How are earthquakes recorded & detected?

When the Earth trembles, earthquakes spread energy in the form of seismic waves. A seismograph is the primary earthquake measuring instrument. The seismograph produces a digital graphic recording of the ground motion caused by the seismic waves. The digital recording is called a seismogram.

A network of worldwide seismographs detects and measures the strength and duration of the earthquake’s waves. The seismograph produces a digital graphic plotting of the ground motion of the event.

How is earthquake magnitude measured?

An earthquake has one magnitude unit. The magnitude does not depend on the location where the measurement is made. Since 1970, the Moment Magnitude Scale has been used because it supports earthquake detection all over the Earth.

Earthquake Measurements

To get a better idea of the strength of the shaking and damage, the Moment Magnitude Scale was developed to capture all the different seismic waves from an earthquake to worldwide seismic networks.

Earthquake intensity scales describe the severity of an earthquake’s effects on the Earth's surface, humans, and buildings at different locations in the area of the epicenter. There can be multiple intensity measurements. The Modified Mercalli Scale measures the amount of shaking at a particular location .

Earthquake Magnitude Scale

An important piece of information to keep in mind is that the magnitude scale is logarithmic. In other words, it is “comparing amplitudes of waves on a seismogram, not the strength, or energy, of the quakes,” according to USGS. This helps us understand that while the size (amplitude) differences between small and big quakes are big enough, it is the strength (energy) differences that are meaningful. Try out USGS’s “How Much Bigger…?” calculator to learn more about how to measure the magnitude of an earthquake.

The Richter Scale

From 1935 until 1970, the earthquake magnitude scale was the Richter scale, a mathematical formula invented by Caltech seismologist Charles Richter to compare quake sizes.

The Richter Scale was replaced because it worked largely for earthquakes in Southern California, and only those occurring within about 370 miles of seismometers. In addition, the scale was calculated for only one type of earthquake wave. It was replaced with the Moment Magnitude Scale, which records all the different seismic waves from an earthquake to seismographs across the world.

Richter's equations are still used for forecasting future earthquakes and calculating earthquake hazards.

Moment Magnitude Scale

Today, earthquake magnitude measurement is based on the Moment Magnitude Scale (MMS). MMS measures the movement of rock along the fault. It accurately measures larger earthquakes, which can last for minutes, affect a much larger area, and cause more damage.
※ ※ ※
WRITTEN TASKS:
**A.** According to the earthquake measurement excerpt, during which years was the Richter scale the earthquake magnitude scale?
**B.** Carry on the earthquake measurement excerpt from its final sentence.
The listing is separate material and does not belong to the earthquake measurement excerpt.

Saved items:
※ ※ ※
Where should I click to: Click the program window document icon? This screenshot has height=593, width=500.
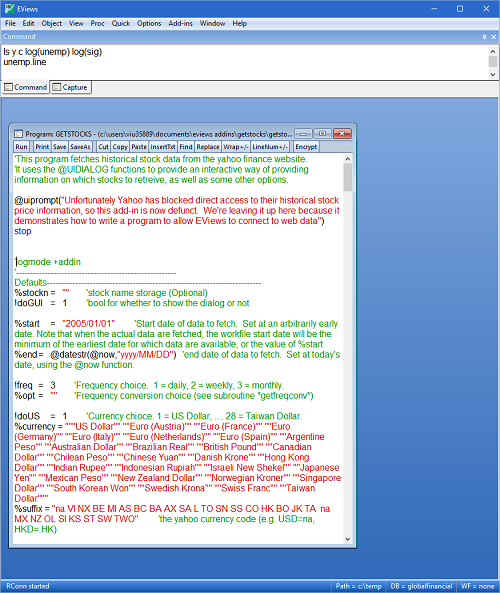pos(18,134)
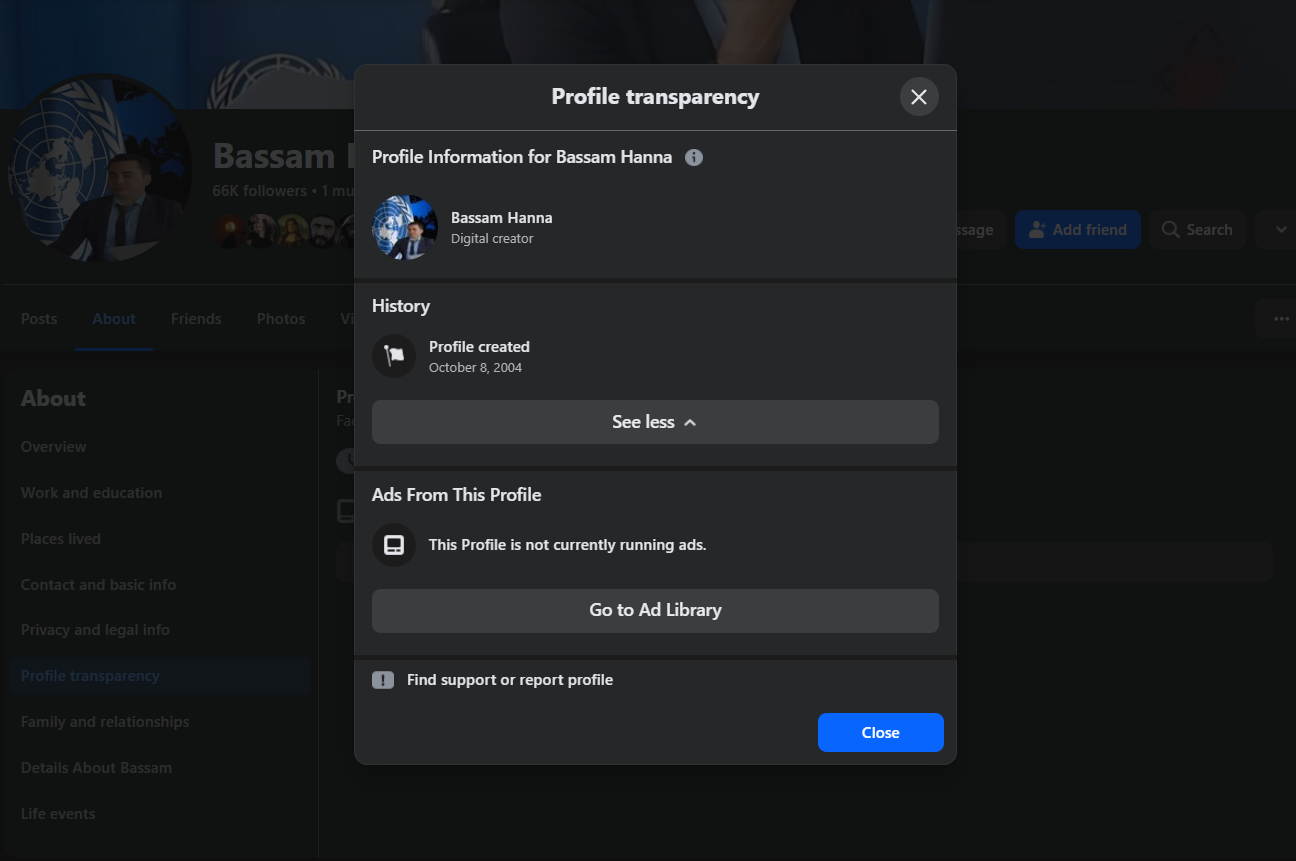Collapse history with See less
1296x861 pixels.
pyautogui.click(x=655, y=422)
※ ※ ※
EXERCISE ANSWERS:
**A.** From 1935 until 1970.

**B.**
The Moment Magnitude can measure the local Richter magnitude (ML), body wave magnitude (Mb), and surface wave magnitude (Ms).

Earthquake Magnitude Classes

Earthquakes are also classified in categories ranging from minor to great, depending on their magnitude. What’s the difference between a light and moderate quake?

These terms are magnitude classes. Classes also provide earthquake measurement. The classification starts with “minor” for magnitudes between 3.0 and 3.9, where earthquakes generally begin to be felt, and ends with “great” for magnitudes greater than 8.0, where significant damage is expected.

How is earthquake intensity measured?

A second way earthquakes are measured is by their intensity. Earthquake Intensity measurement is an on-the-ground description. The measurement explains the severity of earthquake shaking and its effects on people and their environment. Intensity measurements will differ depending on each location’s nearness to the epicenter. There can be multiple intensity measurements as opposed to one magnitude measurement.

The Modified Mercalli Scale

The Modified Mercalli (MM) Intensity Scale is used in the United States. Based on Giuseppe Mercalli's Mercalli intensity scale of 1902, the modified 1931 scale is composed of increasing levels of intensity that range from observable quake impacts from light shaking to catastrophic destruction. Intensity is reported by Roman numerals.

An earthquake intensity scale consists of a series of key responses that includes people awakening, movement of furniture, damage to chimneys and total destruction.

​ Source: USGS

How to prepare for a high magnitude quake

An earthquake is a sudden, rapid shaking of the earth caused by the shifting of rock beneath the earth’s surface. The size of an earthquake and the energy released by an earthquake will affect how much you feel it. Major earthquakes strike without warning , at any time of year, day or night.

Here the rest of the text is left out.